> Your objective: Rewrite the rows from the line containing "Image resolution: width=572" through the end of the rows, replacing "marker" with "sign" and keeping everything else the same. Leave out the pictures.

Element and text position data
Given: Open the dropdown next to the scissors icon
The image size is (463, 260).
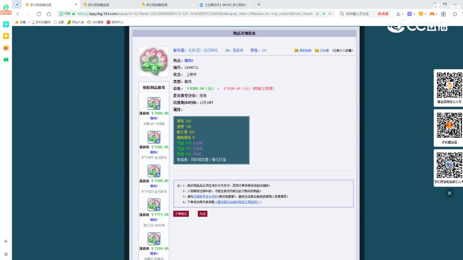Looking at the screenshot, I should click(x=403, y=14).
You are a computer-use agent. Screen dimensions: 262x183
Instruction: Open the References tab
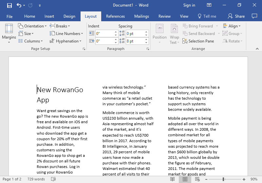(115, 16)
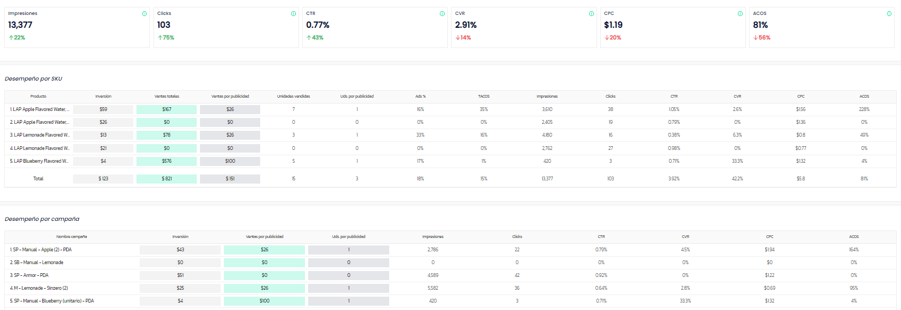Click the $576 Ventas totales green cell

167,161
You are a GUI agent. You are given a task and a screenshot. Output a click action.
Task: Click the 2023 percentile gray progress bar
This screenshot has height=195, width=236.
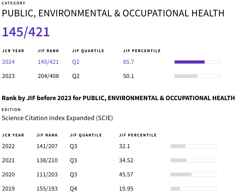click(x=197, y=76)
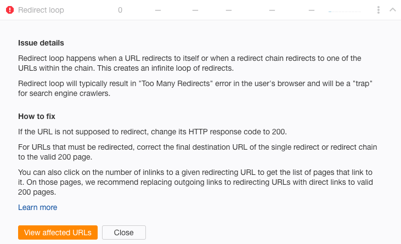Open the Learn more link
Viewport: 401px width, 244px height.
pos(38,207)
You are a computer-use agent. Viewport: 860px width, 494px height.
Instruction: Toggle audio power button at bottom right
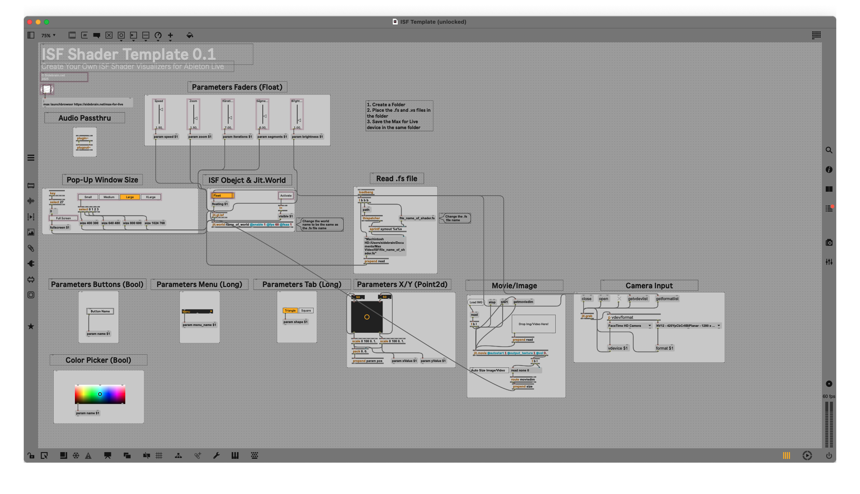(x=829, y=456)
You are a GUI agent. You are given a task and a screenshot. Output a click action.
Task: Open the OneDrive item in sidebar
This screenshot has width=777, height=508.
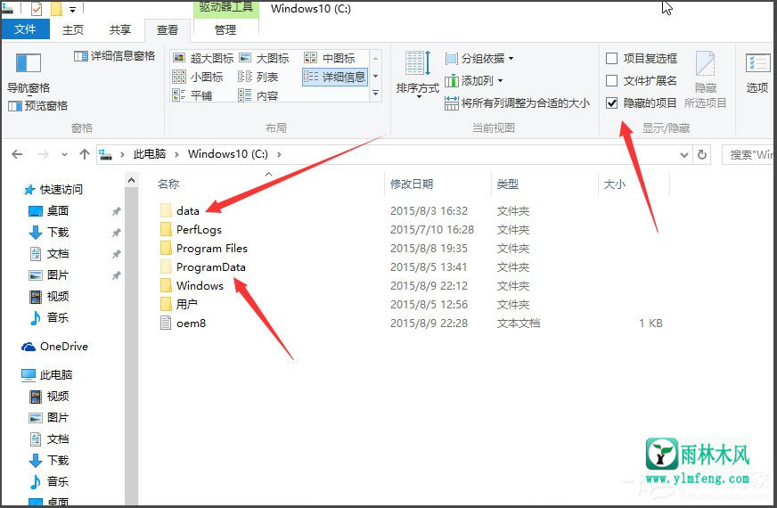click(63, 347)
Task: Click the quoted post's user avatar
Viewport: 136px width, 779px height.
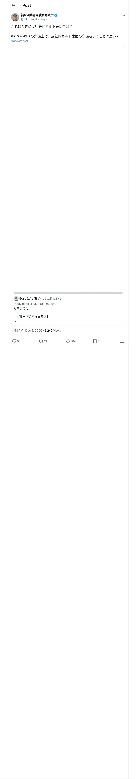Action: pyautogui.click(x=16, y=298)
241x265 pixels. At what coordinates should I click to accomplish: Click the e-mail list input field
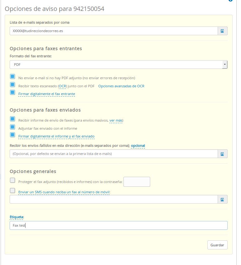(114, 31)
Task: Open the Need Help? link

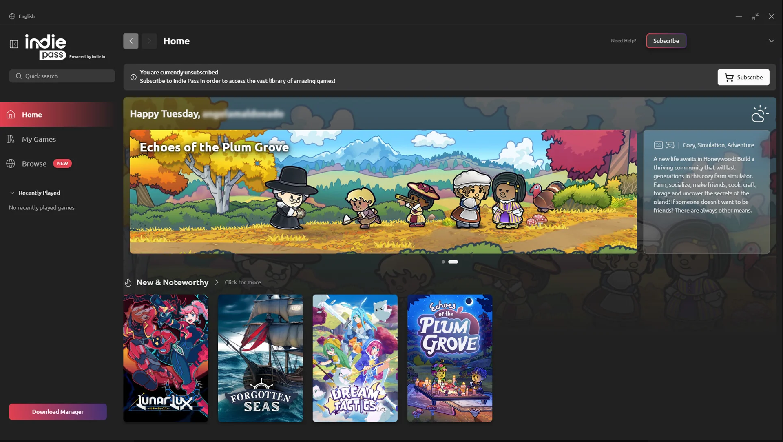Action: click(623, 41)
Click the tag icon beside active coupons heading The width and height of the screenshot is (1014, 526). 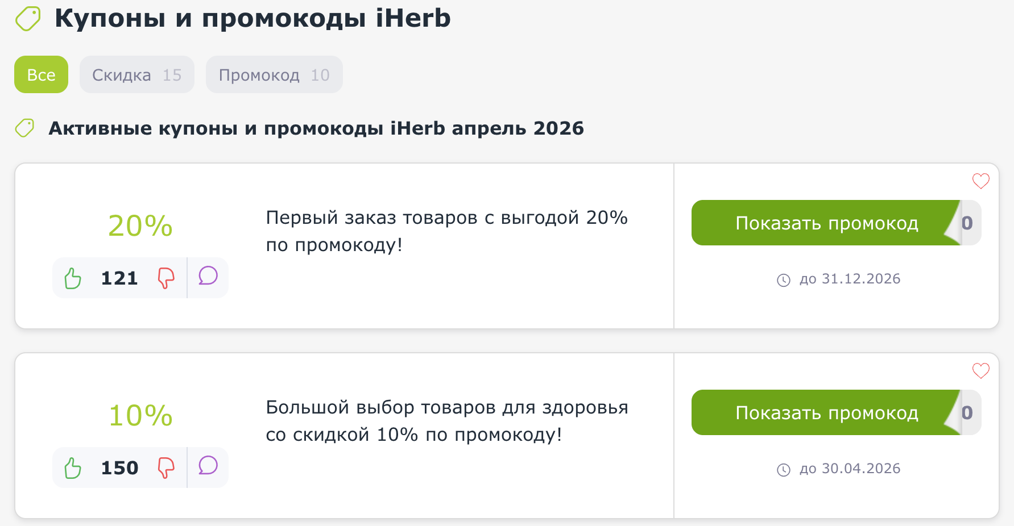[x=24, y=128]
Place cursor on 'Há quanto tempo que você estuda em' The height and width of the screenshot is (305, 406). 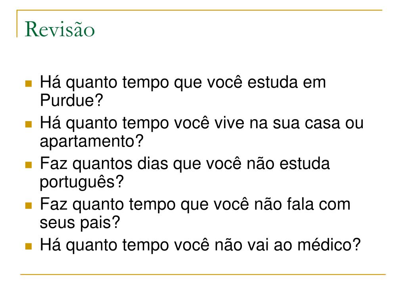click(x=183, y=83)
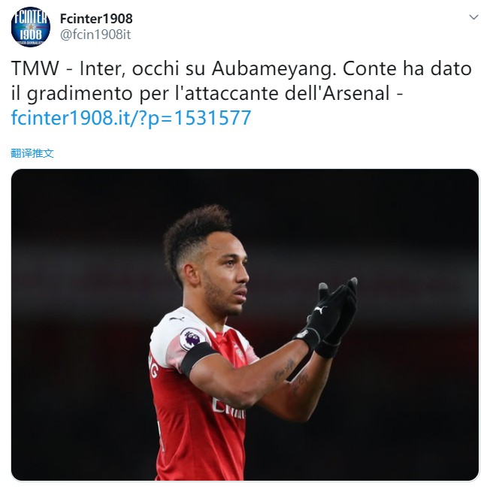The width and height of the screenshot is (490, 498).
Task: Click the 翻译推文 translate tweet button
Action: 32,152
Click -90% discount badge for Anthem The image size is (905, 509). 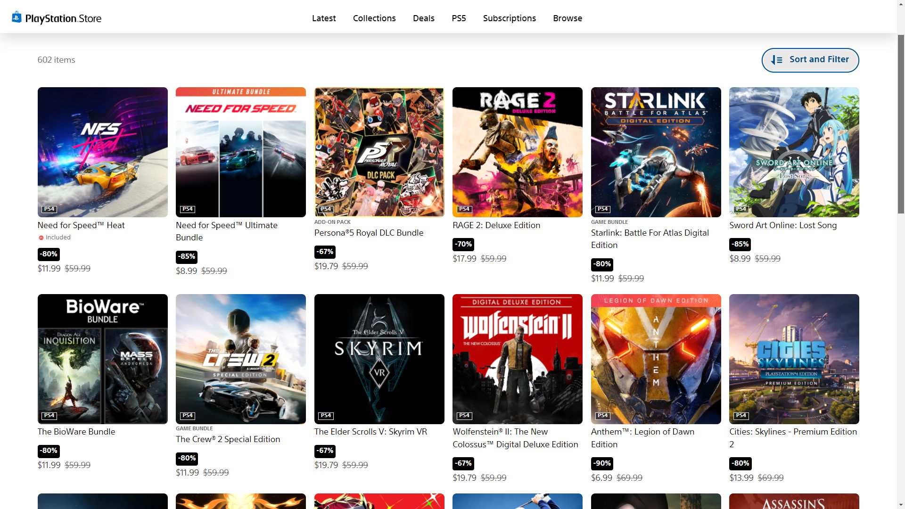pos(602,463)
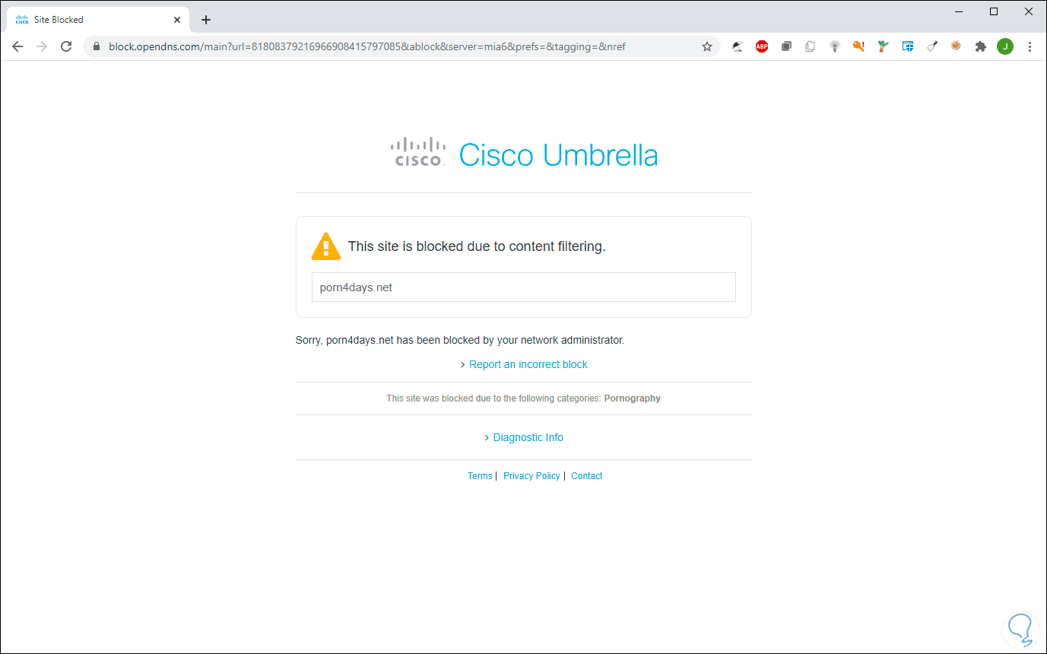Open a new browser tab
This screenshot has height=654, width=1047.
(x=206, y=20)
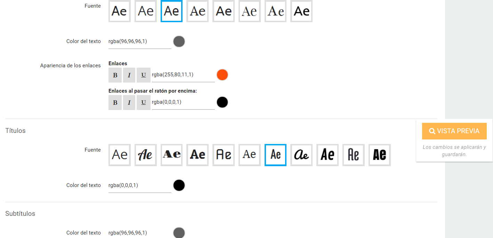Select the first thin font for Títulos
Image resolution: width=493 pixels, height=238 pixels.
click(x=120, y=155)
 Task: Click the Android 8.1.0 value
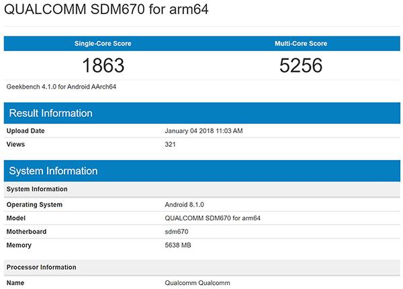(185, 205)
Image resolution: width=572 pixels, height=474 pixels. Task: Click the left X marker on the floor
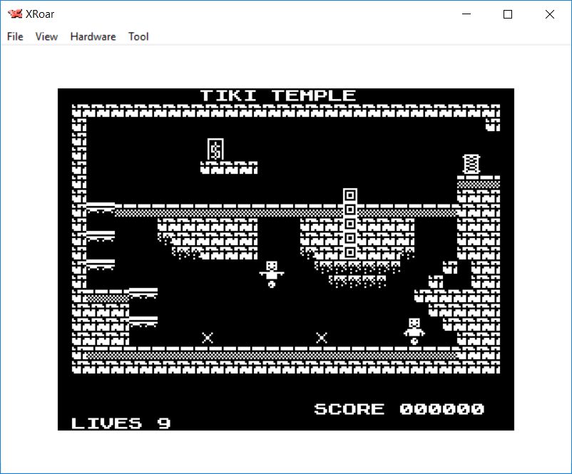point(208,338)
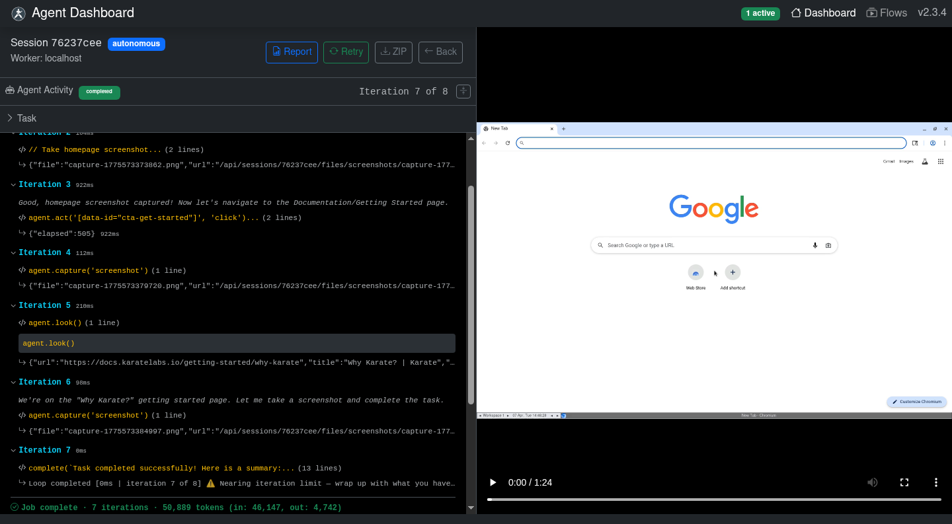
Task: Collapse the Iteration 5 section
Action: click(13, 305)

> Full answer:
Image resolution: width=572 pixels, height=474 pixels. Task: Click the left X sign on the floor
point(208,338)
Task: Collapse the Iteration 5 section
Action: click(13, 305)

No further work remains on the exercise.